*** Begin section ***
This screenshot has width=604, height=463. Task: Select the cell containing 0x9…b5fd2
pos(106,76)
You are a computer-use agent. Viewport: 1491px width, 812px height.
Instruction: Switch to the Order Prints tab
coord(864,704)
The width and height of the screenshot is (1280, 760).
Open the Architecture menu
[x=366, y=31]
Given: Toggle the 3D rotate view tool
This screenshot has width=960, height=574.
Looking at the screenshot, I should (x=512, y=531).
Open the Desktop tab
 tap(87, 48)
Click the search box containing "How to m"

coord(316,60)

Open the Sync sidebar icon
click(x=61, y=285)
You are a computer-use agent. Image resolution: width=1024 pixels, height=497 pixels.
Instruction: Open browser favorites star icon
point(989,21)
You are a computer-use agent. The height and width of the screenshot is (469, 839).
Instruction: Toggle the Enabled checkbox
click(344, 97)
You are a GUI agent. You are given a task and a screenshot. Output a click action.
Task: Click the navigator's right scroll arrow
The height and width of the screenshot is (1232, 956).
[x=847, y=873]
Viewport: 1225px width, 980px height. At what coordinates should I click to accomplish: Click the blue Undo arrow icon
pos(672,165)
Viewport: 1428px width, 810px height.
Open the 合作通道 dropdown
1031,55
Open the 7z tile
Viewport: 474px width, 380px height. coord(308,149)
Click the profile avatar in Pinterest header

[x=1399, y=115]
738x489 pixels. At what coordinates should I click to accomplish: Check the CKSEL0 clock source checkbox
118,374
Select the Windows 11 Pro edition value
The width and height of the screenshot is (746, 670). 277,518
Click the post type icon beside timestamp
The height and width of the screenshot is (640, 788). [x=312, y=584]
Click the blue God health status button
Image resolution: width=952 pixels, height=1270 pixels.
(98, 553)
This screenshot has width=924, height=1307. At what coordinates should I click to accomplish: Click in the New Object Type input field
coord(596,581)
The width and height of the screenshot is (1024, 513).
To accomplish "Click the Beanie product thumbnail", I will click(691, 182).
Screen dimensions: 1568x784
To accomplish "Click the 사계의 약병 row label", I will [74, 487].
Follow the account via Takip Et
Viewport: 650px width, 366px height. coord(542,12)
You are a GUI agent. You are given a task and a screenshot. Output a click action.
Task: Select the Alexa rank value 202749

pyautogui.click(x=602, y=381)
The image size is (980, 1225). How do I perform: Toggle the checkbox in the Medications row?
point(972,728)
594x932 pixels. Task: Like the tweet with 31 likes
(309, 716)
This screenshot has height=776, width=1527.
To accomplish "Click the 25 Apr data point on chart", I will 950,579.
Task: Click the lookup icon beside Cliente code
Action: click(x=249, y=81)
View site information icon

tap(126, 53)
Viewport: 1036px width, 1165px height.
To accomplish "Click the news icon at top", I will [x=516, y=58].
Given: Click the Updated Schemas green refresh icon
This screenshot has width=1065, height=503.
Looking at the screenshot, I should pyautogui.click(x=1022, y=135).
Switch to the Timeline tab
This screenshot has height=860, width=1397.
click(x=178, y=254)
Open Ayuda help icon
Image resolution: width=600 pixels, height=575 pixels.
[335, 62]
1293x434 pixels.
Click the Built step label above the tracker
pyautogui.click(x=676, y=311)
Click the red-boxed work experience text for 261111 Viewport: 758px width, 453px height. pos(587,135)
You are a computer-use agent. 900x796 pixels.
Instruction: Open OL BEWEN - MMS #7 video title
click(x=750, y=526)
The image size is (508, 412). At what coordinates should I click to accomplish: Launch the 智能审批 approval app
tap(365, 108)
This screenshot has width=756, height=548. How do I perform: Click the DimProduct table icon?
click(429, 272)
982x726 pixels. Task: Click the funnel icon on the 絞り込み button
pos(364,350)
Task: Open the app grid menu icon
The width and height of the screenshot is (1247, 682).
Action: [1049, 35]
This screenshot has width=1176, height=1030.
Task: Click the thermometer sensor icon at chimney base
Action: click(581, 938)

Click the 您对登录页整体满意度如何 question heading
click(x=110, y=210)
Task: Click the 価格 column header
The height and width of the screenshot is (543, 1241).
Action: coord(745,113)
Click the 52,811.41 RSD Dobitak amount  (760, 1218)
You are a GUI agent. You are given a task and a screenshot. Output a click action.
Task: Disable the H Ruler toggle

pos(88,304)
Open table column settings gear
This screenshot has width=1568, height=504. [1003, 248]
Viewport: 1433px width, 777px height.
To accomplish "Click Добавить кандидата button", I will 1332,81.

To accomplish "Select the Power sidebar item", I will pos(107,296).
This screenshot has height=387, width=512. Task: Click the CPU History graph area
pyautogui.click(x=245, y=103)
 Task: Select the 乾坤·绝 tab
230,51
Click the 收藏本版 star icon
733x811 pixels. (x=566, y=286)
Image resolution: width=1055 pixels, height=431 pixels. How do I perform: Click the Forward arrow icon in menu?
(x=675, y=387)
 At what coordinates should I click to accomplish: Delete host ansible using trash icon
*** End section ***
**To do**
Could you reproduce every entry above exactly as written?

**Response**
This screenshot has width=604, height=463. Task: Select the cell containing 0x9…b5fd2
pos(106,76)
You are a computer-use agent. Viewport: 1491px width, 812px height.
Instruction: Switch to the Order Prints tab
coord(864,704)
The width and height of the screenshot is (1280, 760).
Open the Architecture menu
[x=366, y=31]
Given: Toggle the 3D rotate view tool
This screenshot has width=960, height=574.
Looking at the screenshot, I should (x=512, y=531).
Open the Desktop tab
 tap(87, 48)
Click the search box containing "How to m"

coord(316,60)

Open the Sync sidebar icon
click(x=61, y=285)
You are a computer-use agent. Image resolution: width=1024 pixels, height=497 pixels.
Instruction: Open browser favorites star icon
point(989,21)
You are a computer-use agent. The height and width of the screenshot is (469, 839).
Instruction: Toggle the Enabled checkbox
click(344, 97)
You are a GUI agent. You are given a task and a screenshot. Output a click action.
Task: Click the navigator's right scroll arrow
The height and width of the screenshot is (1232, 956).
[x=847, y=873]
Viewport: 1225px width, 980px height. At what coordinates should I click to accomplish: Click the blue Undo arrow icon
pos(672,165)
Viewport: 1428px width, 810px height.
Open the 合作通道 dropdown
1031,55
Open the 7z tile
Viewport: 474px width, 380px height. coord(308,149)
Click the profile avatar in Pinterest header

[x=1399, y=115]
738x489 pixels. At what coordinates should I click to accomplish: Check the CKSEL0 clock source checkbox
118,374
Select the Windows 11 Pro edition value
The width and height of the screenshot is (746, 670). 277,518
Click the post type icon beside timestamp
The height and width of the screenshot is (640, 788). [x=312, y=584]
Click the blue God health status button
Image resolution: width=952 pixels, height=1270 pixels.
(98, 553)
This screenshot has width=924, height=1307. At what coordinates should I click to accomplish: Click in the New Object Type input field
coord(596,581)
The width and height of the screenshot is (1024, 513).
To accomplish "Click the Beanie product thumbnail", I will click(691, 182).
Screen dimensions: 1568x784
To accomplish "Click the 사계의 약병 row label", I will [74, 487].
Follow the account via Takip Et
Viewport: 650px width, 366px height. coord(542,12)
You are a GUI agent. You are given a task and a screenshot. Output a click action.
Task: Select the Alexa rank value 202749

pyautogui.click(x=602, y=381)
The image size is (980, 1225). How do I perform: Toggle the checkbox in the Medications row?
point(972,728)
594x932 pixels. Task: Like the tweet with 31 likes
(309, 716)
This screenshot has height=776, width=1527.
To accomplish "Click the 25 Apr data point on chart", I will 950,579.
Task: Click the lookup icon beside Cliente code
Action: click(x=249, y=81)
View site information icon

tap(126, 53)
Viewport: 1036px width, 1165px height.
To accomplish "Click the news icon at top", I will [x=516, y=58].
Given: Click the Updated Schemas green refresh icon
This screenshot has width=1065, height=503.
Looking at the screenshot, I should pyautogui.click(x=1022, y=135).
Switch to the Timeline tab
This screenshot has height=860, width=1397.
click(x=178, y=254)
Open Ayuda help icon
Image resolution: width=600 pixels, height=575 pixels.
[335, 62]
1293x434 pixels.
Click the Built step label above the tracker
pyautogui.click(x=676, y=311)
Click the red-boxed work experience text for 261111 Viewport: 758px width, 453px height. pos(587,135)
You are a computer-use agent. 900x796 pixels.
Instruction: Open OL BEWEN - MMS #7 video title
click(x=750, y=526)
The image size is (508, 412). At what coordinates should I click to accomplish: Launch the 智能审批 approval app
tap(365, 108)
This screenshot has width=756, height=548. How do I perform: Click the DimProduct table icon?
click(429, 272)
982x726 pixels. Task: Click the funnel icon on the 絞り込み button
pos(364,350)
Task: Open the app grid menu icon
The width and height of the screenshot is (1247, 682).
Action: [1049, 35]
This screenshot has width=1176, height=1030.
Task: Click the thermometer sensor icon at chimney base
Action: click(581, 938)

Click the 您对登录页整体满意度如何 question heading
click(x=110, y=210)
Task: Click the 価格 column header
The height and width of the screenshot is (543, 1241).
Action: coord(745,113)
Click the 52,811.41 RSD Dobitak amount  (760, 1218)
You are a GUI agent. You are given a task and a screenshot. Output a click action.
Task: Disable the H Ruler toggle

pos(88,304)
Open table column settings gear
This screenshot has width=1568, height=504. [1003, 248]
Viewport: 1433px width, 777px height.
To accomplish "Click Добавить кандидата button", I will 1332,81.

To accomplish "Select the Power sidebar item", I will pos(107,296).
This screenshot has height=387, width=512. Task: Click the CPU History graph area
pyautogui.click(x=245, y=103)
 Task: Select the 乾坤·绝 tab
230,51
Click the 收藏本版 star icon
733x811 pixels. (x=566, y=286)
Image resolution: width=1055 pixels, height=431 pixels. How do I perform: Click the Forward arrow icon in menu?
(x=675, y=387)
 At what coordinates should I click to accomplish: Delete host ansible using trash icon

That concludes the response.